How to create a keras layer with a custom gradient *and learnable parameters* in TF2.0?

Hi, this is a similar question to: python - How to create a keras layer with a custom gradient in TF2.0? - Stack Overflow

Only, I would like to introduce a learnable parameter into the custom layer that I am training.

Here’s a toy example of my current approach here:

# Method for calculation custom gradient 
@tf.custom_gradient
def scaler(x, s):
  def grad(upstream):
    dy_dx = s
    dy_ds = x
    return dy_dx, dy_ds
  return x * s, grad

# Keras Layer with trainable parameter
class TestLayer(tf.keras.layers.Layer):
  def build(self, input_shape):
    self.scale = self.add_weight("scale", 
                                 shape=[1,], 
                                 initializer=tf.keras.initializers.Constant(value=2.0), 
                                 trainable=True)
  def call(self, inputs):
    return scaler(inputs, self.scale)

# Creates Keras Model that uses the layer
def Model():
  x_in = tf.keras.layers.Input(shape=(1,))
  x_out = TestLayer()(x_in)
  return tf.keras.Model(inputs=x_in, outputs=x_out, name="fp8_test")

# Create toy dataset, want to learn `scale` such to satisfy 5 = 2 * scale (i.e, `scale` should learn ~2.5)
def Dataset():
  inps = tf.ones(shape=(10**5,)) * 2 # inputs 
  expected = tf.ones(shape=(10**5,)) * 5 # targets 
  data_in = tf.data.Dataset.from_tensors(inps)
  data_exp = tf.data.Dataset.from_tensors(expected)
  dataset = tf.data.Dataset.zip((data_in, data_exp))
  return dataset

model = Model()
model.summary()

dataset = Dataset()

# Use `MSE` loss and `SGD` optimizer
model.compile(
    loss=tf.keras.losses.MSE,
    optimizer=tf.keras.optimizers.SGD(),
)

model.fit(dataset, epochs=100)

This is failing with the following shape related error in the optimizer:

ValueError: Shapes must be equal rank, but are 1 and 2 for '{{node SGD/SGD/update/ResourceApplyGradientDescent}} = ResourceApplyGradientDescent[T=DT_FLOAT, use_locking=true](fp8_test/test_layer_1/ReadVariableOp/resource, SGD/Identity, SGD/IdentityN)' with input shapes: [], [], [100000,1].

I’ve been staring at the docs for a while, I’m a bit stumped as to why this isn’t working, I would really appreciate any input on how to fix this toy example.

Thanks in advance.

I attempted the above toy example.

__Data provided__:
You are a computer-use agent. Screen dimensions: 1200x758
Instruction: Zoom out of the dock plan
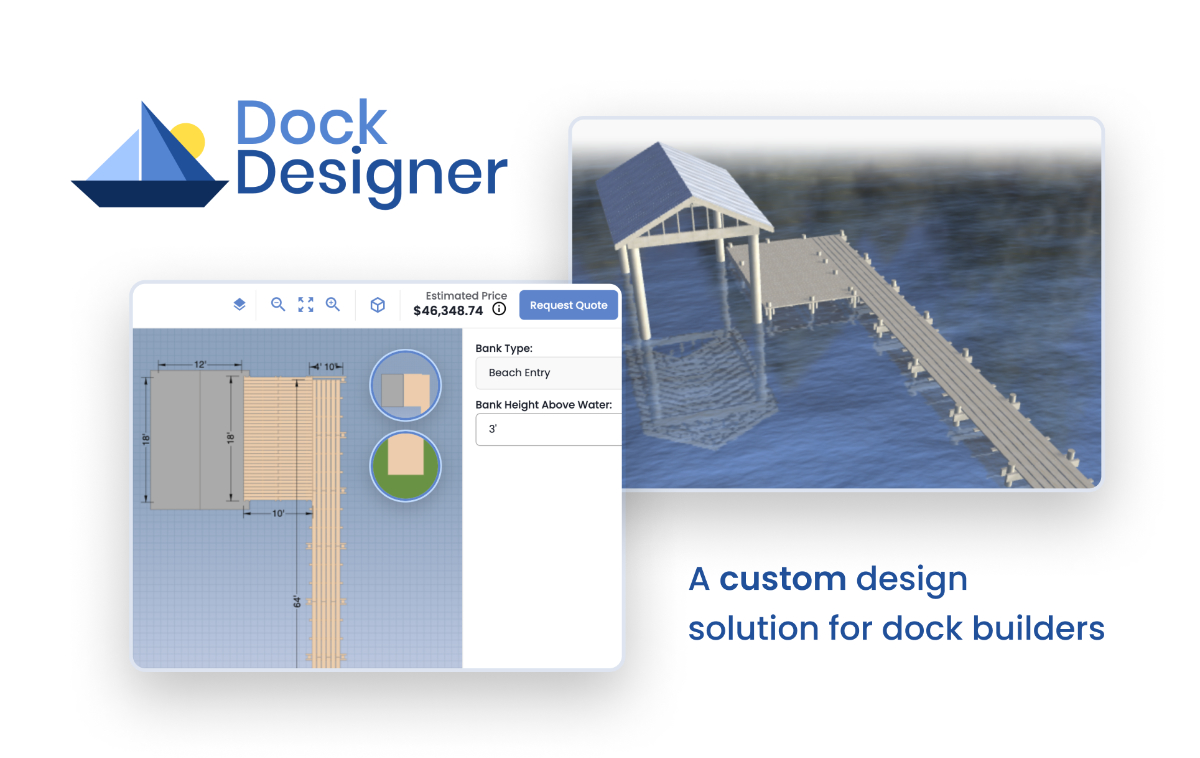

__Exercise details__: Rewrite the Keras custom gradient question from "# Create toy" up to and including "data_in = tf.data.Dataset.from_tensors(inps)", substituting "x_train" for "inps". The listing was drawn from a source unrelated to the text.

__Complete answer__:
# Create toy dataset, want to learn `scale` such to satisfy 5 = 2 * scale (i.e, `scale` should learn ~2.5)
def Dataset():
  x_train = tf.ones(shape=(10**5,)) * 2 # inputs 
  expected = tf.ones(shape=(10**5,)) * 5 # targets 
  data_in = tf.data.Dataset.from_tensors(x_train)